Elizabeth Ashbridge revealed details of her remarkable life in her autobiography, Some Account of the Fore Part of the Life of Elizabeth Ashbridge...Written by her own Hand many years ago (1754).
Elizabeth Ashbridge Born in England
Daughter of devout Church of England members Thomas and Mary (Sampson) Ashbridge, Elizabeth was born in Middlewich, Cheshire, England in 1713. At age 14, in rebellion against her authoritarian father, she eloped with a miserly older man who died within a few months. When her father refused Elizabeth’s return to the family, Mary sent her widowed daughter to live for five years with Quaker relatives in Dublin, Ireland.
Indentured Servant in the Colonies
An indentured servant, Elizabeth arrived in New York July 15, 1732, and suffered such terrible miseries during the following years that she considered ending her life. A fine dancer and singer, she accepted an invitation to join a playhouse company in New York in order to earn some money. Upon receiving word from her family in England, Elizabeth considered her father’s forgiveness of her transgression and then refused his invitation to return to her childhood home.
Fervently independent, she used her earnings to secure her freedom from her very cruel master who presented himself as a religious man, but whose behaviour had confirmed her growing sense that with many people, apparent piety was actually hypocrisy.
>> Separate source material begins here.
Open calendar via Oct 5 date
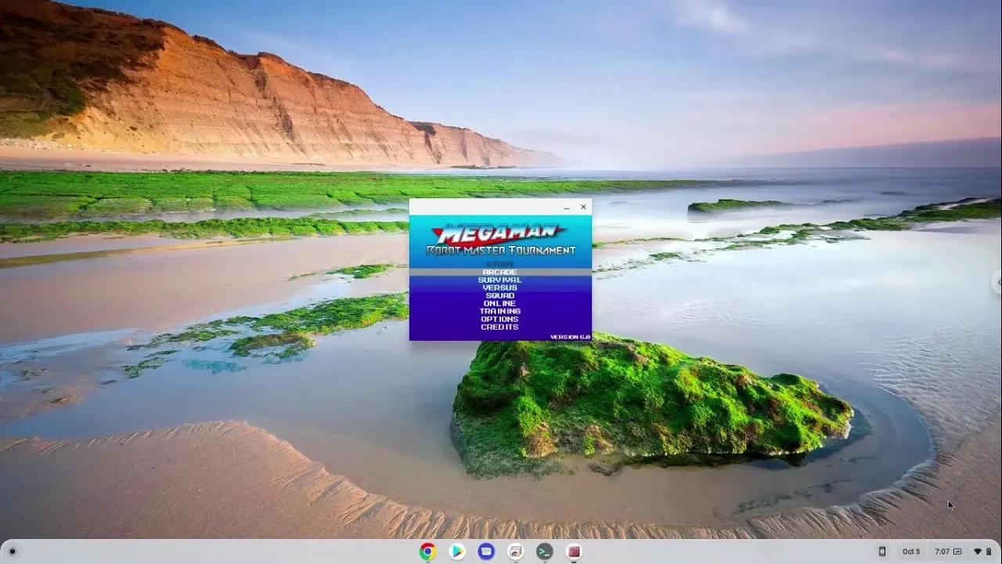 pyautogui.click(x=911, y=551)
A free woman, Elizabeth married a suitor named Sullivan, a teacher who loved her vivaciousness and her dancing.
Spiritual Mission
In her autobiography, Elizabeth speaks of the journey from her Long Island home to Philadelphia where she visited relatives who were Quakers. During earlier her stay in Ireland with a family of Quakers, she had not read any of the material available in the home, as she believed that they denied the scriptures and all holy ordinances, and followed the words written in George Fox’s Journal.
At the home of her aunt and uncle, Elizabeth became tearful while reading a Quaker’s book, and began to feel drawn to the eloquence and beauty of the faith. Though her opinion of the people she had criticized changed immediately, she believed that she was “in danger of being deluded”. For several weeks, she did not read another of their books, but attended a meeting with her aunt and uncle, and within a few weeks, believed that she should join the society.
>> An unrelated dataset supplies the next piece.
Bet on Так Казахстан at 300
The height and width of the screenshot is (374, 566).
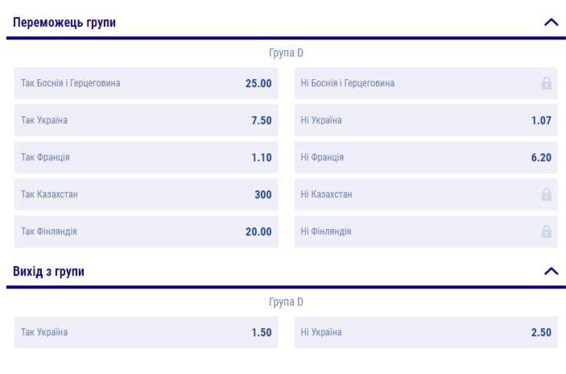(146, 194)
Hired to keep school, she wrote to her husband, but did not tell him of her intentions. Having heard that his wife had ‘turned Quaker’, Sullivan stated, “I had rather have heard she was dead, well as I love her; for, if it be so, all my comfort is gone.” He went into a rage when she greeted him with, “My dear, I am glad to see thee”, and refused to accept that his once light-hearted wife had become a somber, self-directed woman.
Forced to Leave the Quakers
Refusing to stay among the Society of Friends (Quakers), Sullivan found employment and lodging in the home of a churchwarden who bitterly opposed the Friends. He then travelled thirty miles to fetch his wife who felt despair when the two men reviled all matters pertaining to the Quakers. Unable to dissuade her, Sullivan sought help of a Church of England priest who knew that Elizabeth was a certified member of the Church.
Without opportunity to say goodbye to her relations, Elizabeth travelled to Philadelphia with Sullivan where she became the object of derision when he announced that she was a Quaker. When she refused to dance for her husband, he pulled her around the room until the fiddler stopped playing and demanded that he let her alone. Despite her husband’s warnings that he would harm her if she attended meetings, Elizabeth continued to do so. During one of their many confrontations, she stated that it was her duty to be a Quaker, and he realized that he could not overthrow her beliefs if they were of God.
Ultimately, Elizabeth became a minister with the Quakers, and Sullivan died after enlisting in the army. Some years later, she married well-known Chester County, Pennsylvania Quaker Aaron Ashbridge. In 1755, Elizabeth Ashbridge died while visiting Quakers in Kilnock, County of Carlow, Ireland.